Noel Barber was a renowned foeign correspondent for the London Daily Mail. Perhaps he should have stayed in journalism. This novel is a sentimental tale of unrequited love, adultery and jealousy within a narrow circle of British expats in Cairo (diplomats, bankers etc.), Arab anglophiles and Egyptian nationals; the latter are quietly working behind the scenes to bring down King Farouk's corrupt regime in the early 50s.
The nationalistic cause --which eventually brought Nasser to power--is not dealt with sympathetically but from the English-centric point of view of the major protagonists. All the main characters are very rich and have everything to lose should Nasser and his Free Officers eventually take over Egypt and launch a socialist revolution. Here was a rich opportunity for Barber, with his vast knowledge of international affairs, to write a breakthrough novel about a new nationalist era that was then dawning-- a period which despite all the international crises it spawned [France , the U.K. and Israel tried to topple Nasser in a short, futile war] raised living standards and the basic self-respect for the vast majority of Egyptians.

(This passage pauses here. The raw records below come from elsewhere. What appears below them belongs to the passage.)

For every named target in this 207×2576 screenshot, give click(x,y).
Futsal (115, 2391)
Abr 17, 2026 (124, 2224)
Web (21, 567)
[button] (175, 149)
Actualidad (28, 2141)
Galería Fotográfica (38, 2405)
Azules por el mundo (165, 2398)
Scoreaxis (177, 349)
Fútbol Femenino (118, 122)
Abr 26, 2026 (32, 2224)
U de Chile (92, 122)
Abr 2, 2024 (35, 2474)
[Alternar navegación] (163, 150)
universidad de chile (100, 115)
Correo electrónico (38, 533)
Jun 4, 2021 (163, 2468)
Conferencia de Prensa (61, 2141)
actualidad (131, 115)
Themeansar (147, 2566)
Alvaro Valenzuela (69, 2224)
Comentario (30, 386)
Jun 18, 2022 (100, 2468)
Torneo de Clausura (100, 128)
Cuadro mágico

But Barber chose to write from the colonialist's point of view--which given his age and time, is perhaps understandable. The novel is set at a time when the 'winds of change' had hardly gathered their full strength and the West collectively [with perhaps the exception of the U.S., then under the Wilsonian administration of General Eisenhower] couldn't get to grips with a post-colonial world order. Too bad, but it was still a good read.